Wie viel darf wegen eines Mangels einbehalten werden?
Nach § 641 Abs. 3 BGB ein angemessener Teil — in der Regel das Doppelte der für die Mängelbeseitigung erforderlichen Kosten. Nach der Beseitigung entfällt der Einbehalt vollständig.
Was mache ich, wenn die Kürzung unbegründet ist?
Grundlage und Belege schriftlich anfordern, Vorbehalt vor Annahme der Schlusszahlung erklären (§ 16 Abs. 3 Nr. 2 VOB/B), Zahlungsfrist setzen — und bei laufender Leistung Sicherheit nach § 650f BGB verlangen.

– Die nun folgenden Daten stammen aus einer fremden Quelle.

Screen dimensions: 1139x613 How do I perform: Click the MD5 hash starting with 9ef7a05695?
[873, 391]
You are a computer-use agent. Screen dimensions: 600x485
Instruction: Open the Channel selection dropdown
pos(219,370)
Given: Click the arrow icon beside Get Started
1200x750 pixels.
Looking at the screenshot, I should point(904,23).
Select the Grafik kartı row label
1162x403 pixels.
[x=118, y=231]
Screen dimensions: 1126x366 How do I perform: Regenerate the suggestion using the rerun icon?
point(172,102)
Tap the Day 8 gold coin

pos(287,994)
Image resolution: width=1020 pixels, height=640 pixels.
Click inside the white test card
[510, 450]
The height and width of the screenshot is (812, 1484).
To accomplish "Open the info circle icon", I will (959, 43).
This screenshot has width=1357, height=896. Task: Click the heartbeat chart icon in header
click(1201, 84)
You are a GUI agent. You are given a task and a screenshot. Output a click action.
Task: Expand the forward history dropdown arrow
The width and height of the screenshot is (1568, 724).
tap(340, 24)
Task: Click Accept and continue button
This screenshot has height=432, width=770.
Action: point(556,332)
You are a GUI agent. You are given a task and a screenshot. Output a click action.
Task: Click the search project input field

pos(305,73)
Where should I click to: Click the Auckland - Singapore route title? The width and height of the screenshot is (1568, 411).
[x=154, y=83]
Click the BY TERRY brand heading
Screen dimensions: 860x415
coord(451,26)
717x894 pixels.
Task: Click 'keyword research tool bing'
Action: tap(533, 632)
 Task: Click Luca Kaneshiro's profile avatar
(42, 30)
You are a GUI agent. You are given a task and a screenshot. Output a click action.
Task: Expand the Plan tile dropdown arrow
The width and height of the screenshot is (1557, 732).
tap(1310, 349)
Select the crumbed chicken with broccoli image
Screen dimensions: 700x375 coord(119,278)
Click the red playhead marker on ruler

Dieser Beitrag gibt den Stand von September 2026 wieder und ersetzt keine Rechtsberatung im Einzelfall. Zitierte Entscheidungen: OLG Brandenburg, Urt. v. 20.08.2020 — 12 U 34/20 (Unwirksamkeit einer pauschalen Umlageklausel); BGH, Urt. v. 15.02.2024 — VII ZR 42/22 (Vertragsstrafe, Bezugsgröße beim Einheitspreisvertrag). Rechtsgrundlagen: §§ 4, 8, 11, 13, 14, 16, 17 VOB/B; ATV DIN 18299 Abschnitt 4 (Nebenleistungen); §§ 254, 280, 281, 320, 339 ff., 637, 641, 650f BGB; § 307 und der Maßstab des § 309 Nr. 5 BGB; §§ 3, 5 BaustellV; §§ 5, 6, 8, 22, 25 ArbSchG; §§ 3, 22 BetrSichV; § 110 SGB VII. Bußgeldrahmen nach § 25 Abs. 2 ArbSchG: bis 30.000 € bei Missachtung einer vollziehbaren Anordnung durch den Arbeitgeber (Abs. 1 Nr. 2a), bis 5.000 € bei Verstößen gegen Rechtsverordnungen (Abs. 1 Nr. 1). Zur Wirksamkeit von Vertragsstrafen für versäumte Baubesprechungen ist keine höchstrichterliche Entscheidung ersichtlich; die Darstellung folgt den allgemeinen Maßstäben der AGB-Inhaltskontrolle. Die Abschnittsnummerierung der ATV DIN 18299 folgt der aktuellen Ausgabe; maßgeblich ist die dem Vertrag zugrunde gelegte Fassung. Ob §§ 308, 309 BGB gegenüber Unternehmern gelten, richtet sich nach § 310 Abs. 1 BGB — sie wirken dort nur als Wertungsmaßstab im Rahmen des § 307 BGB.